***** EXTRACT PROVIDED *****

Closed josealeixopc closed 5 years ago

josealeixopc commented 5 years ago

I am using a PPO2 agent to train on a custom environment. I use the save function to store everything in a .pkl in the callback function, similar to the example from the Colab notebook.

def callback(_locals, _globals):
    """
    Callback called at each step (for DQN an others) or after n steps (see ACER or PPO2)
    :param _locals: (dict)
    :param _globals: (dict)
    """
    global n_steps, best_mean_reward, saving_interval, pickle_dir

    # Print stats every X calls
    if (n_steps + 1) % saving_interval == 0:
        # Evaluate policy training performance
        x, y = ts2xy(load_results(log_dir), 'timesteps')
        if len(x) > 0:
            mean_reward = np.mean(y[-100:])
            logger.info("{} timesteps".format(x[-1]))
            logger.info(
                "Best mean reward: {:.2f} - Last mean reward per episode: {:.2f}".format(best_mean_reward, mean_reward))

            # New best model, you could save the agent here
            if mean_reward > best_mean_reward:
                best_mean_reward = mean_reward
                # Example for saving best model
                logger.info("Saving new best model")
                _locals['self'].save(pickle_dir + 'ppo2_best_model.pkl')
    n_steps += 1
    # Returning False will stop training early
    return True

What I would like to do is extract from the .pkl file only what is necessary to take an observation and return an action. I would use this data in a Java program to get the action that I need without having to use Python. Something like a function float[] GetAction(float[] observation). I do not need to train the agent. I just need his "final" state and everything need to take an observation array and create the action array.

***** RECORDS SUPPLIED *****

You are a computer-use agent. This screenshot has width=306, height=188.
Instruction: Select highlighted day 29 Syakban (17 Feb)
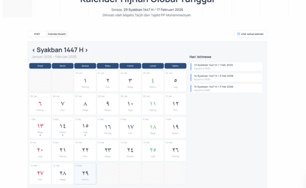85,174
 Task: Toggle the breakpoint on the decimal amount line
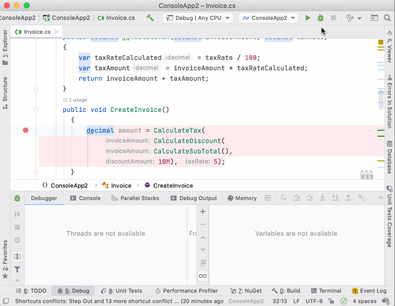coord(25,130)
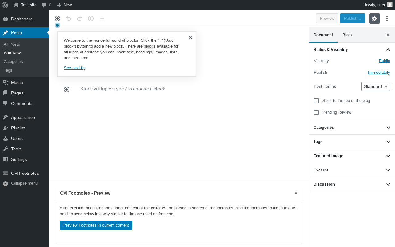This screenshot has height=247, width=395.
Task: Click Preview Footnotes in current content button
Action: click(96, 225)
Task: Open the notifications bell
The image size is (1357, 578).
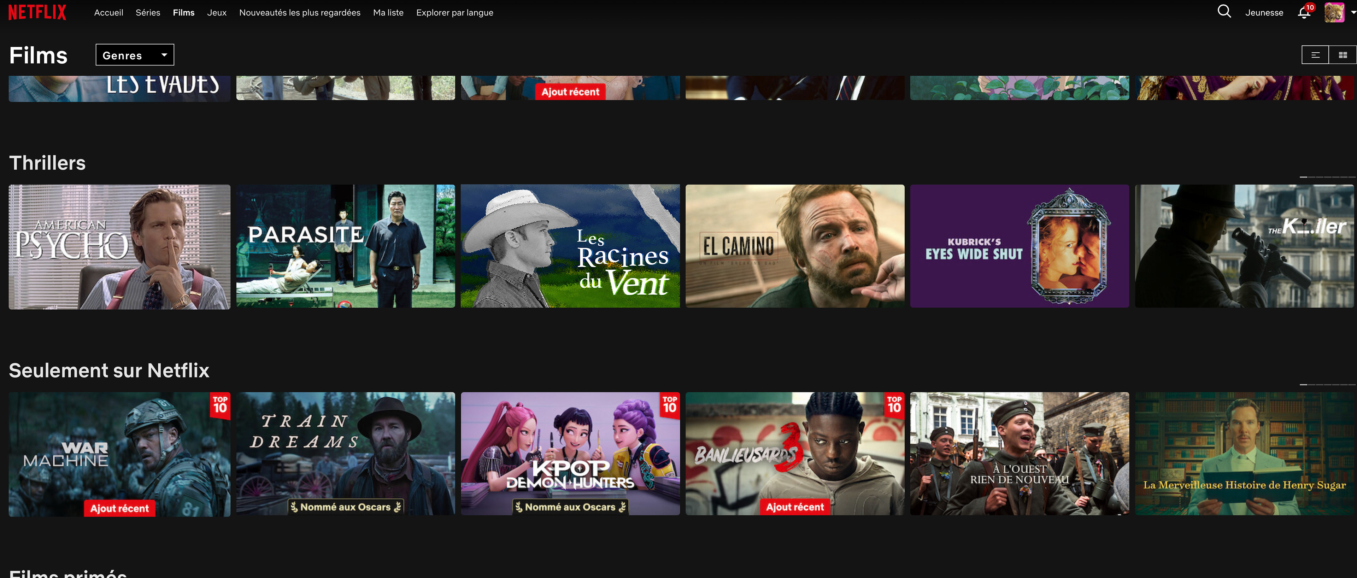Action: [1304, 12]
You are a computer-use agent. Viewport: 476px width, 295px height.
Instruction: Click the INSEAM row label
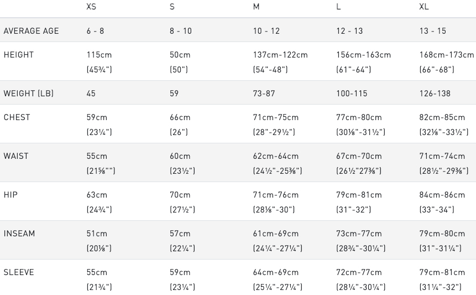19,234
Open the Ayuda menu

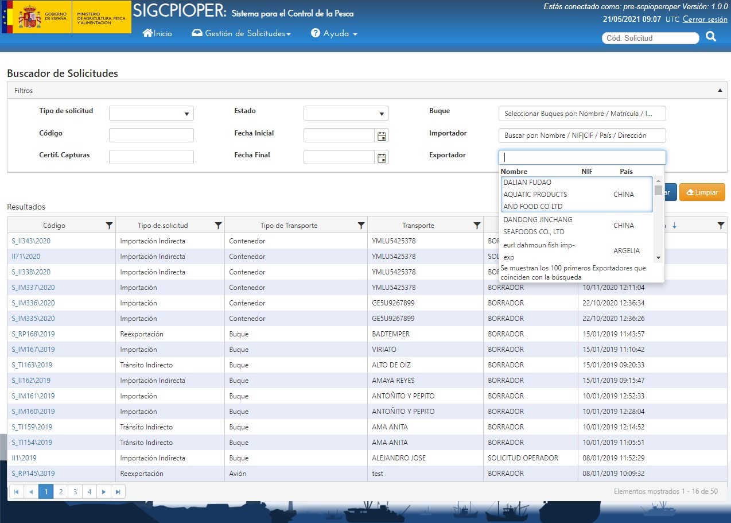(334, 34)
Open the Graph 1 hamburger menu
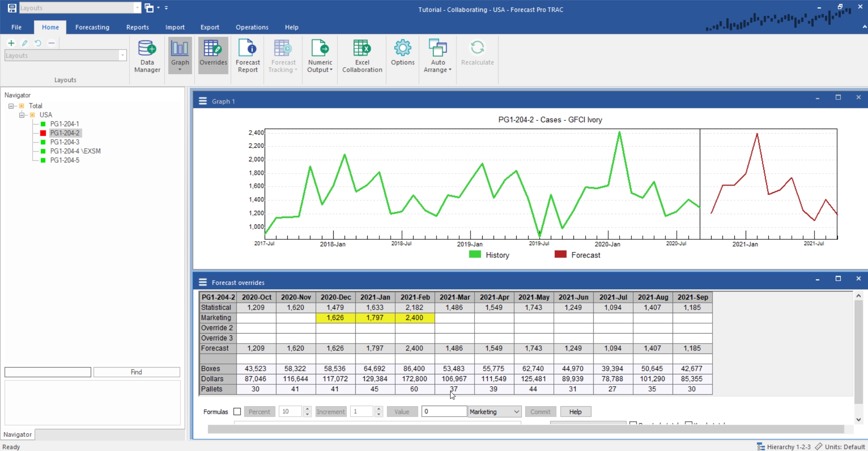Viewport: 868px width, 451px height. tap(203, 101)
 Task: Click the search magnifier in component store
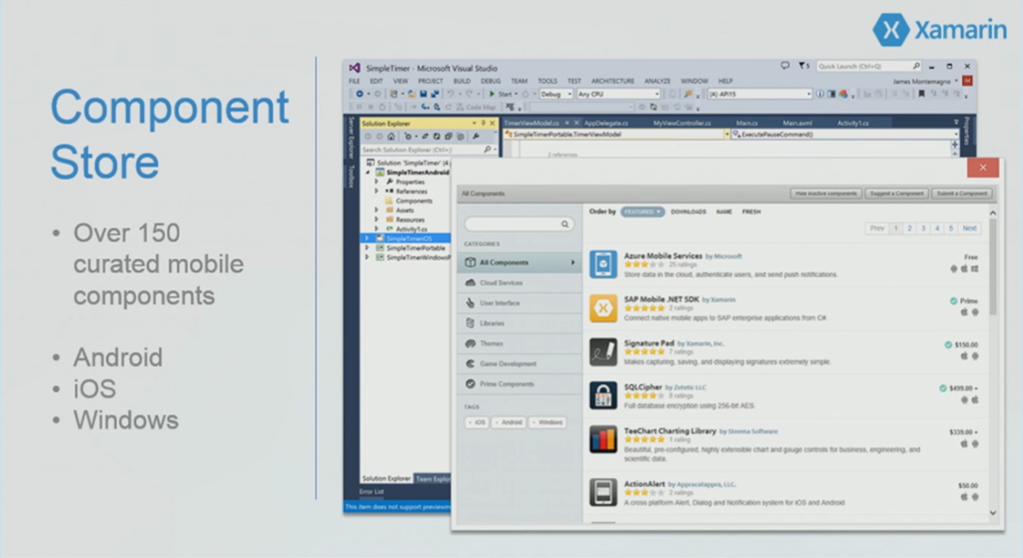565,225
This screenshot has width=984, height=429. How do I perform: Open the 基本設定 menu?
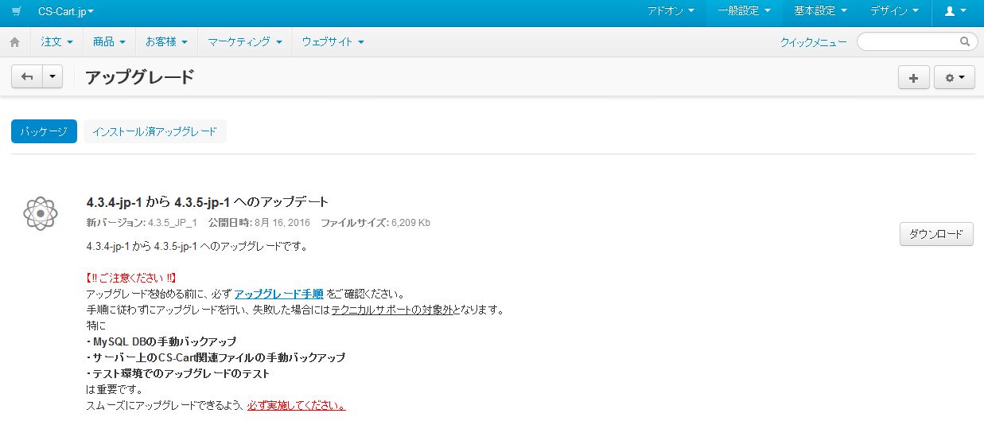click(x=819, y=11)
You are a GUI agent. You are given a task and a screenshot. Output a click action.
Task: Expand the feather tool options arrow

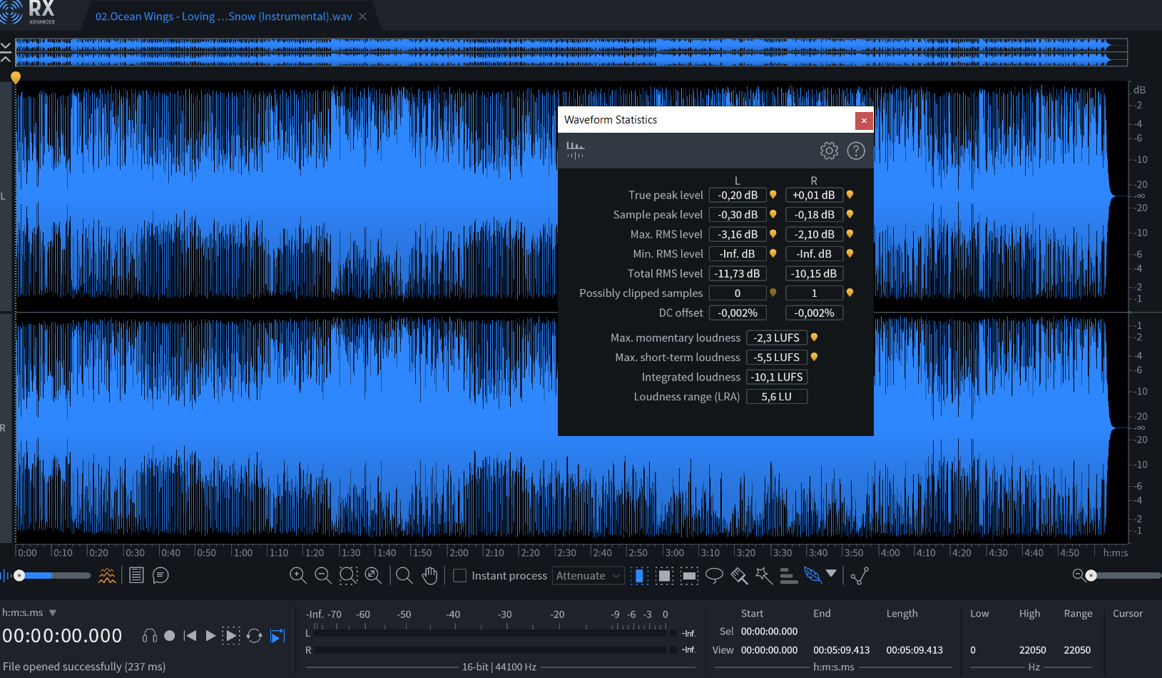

*****

■ THE PROBLEM ■
Extend the post about exporting a trained PPO2 agent's policy for use in Java, picking up after its final sentence. The listing plays no part in this.

■ ANSWER TO THE PROBLEM ■
I believe the best way to do this would be using TensorFlow's API, more specifically the saved_mode.simple_save function, documented here. With this, I would be able to load the model in Java using the Java API from TensorFlow. However, I do not know what I should use as inputs and outputs for this function. I have tried to better understand PPO2's code, but I have limited knowledge in these TensorFlow methods and cannot figure it out.

If someone could point me in the right direction I would appreciate it.

Thanks for your help and awesome work on this repo ;)

araffin commented 5 years ago

Hello, If you want to use the final agent, then you only need to save and load the weights of the actor.

The policy network used by PPO2 is defined here

Related to that issue: https://github.com/hill-a/stable-baselines/issues/312 and https://github.com/hill-a/stable-baselines/issues/223

josealeixopc commented 5 years ago

Hello @araffin, thank you for answering!

I understand the policy matrix can be obtained by params = self.sess.run(self.params), however I don't know what operations must be done to this matrix in order to get an action from an observation. I'm guessing this comes from the TensorFlow graph.

Is there any way of saving these operations using the TensorFlow API or do I need to do it by hand?

araffin commented 5 years ago

You just need to re-create the neural network in java, you don t necessary need tf, it is just matrix multiplication followed by non linearity, and params contains the weights of the neural net (it is several matrices). To get the action, it is a forward pass in that network. You can take a look at onnx if you want to automate that. (I don t know much about tf export other than that)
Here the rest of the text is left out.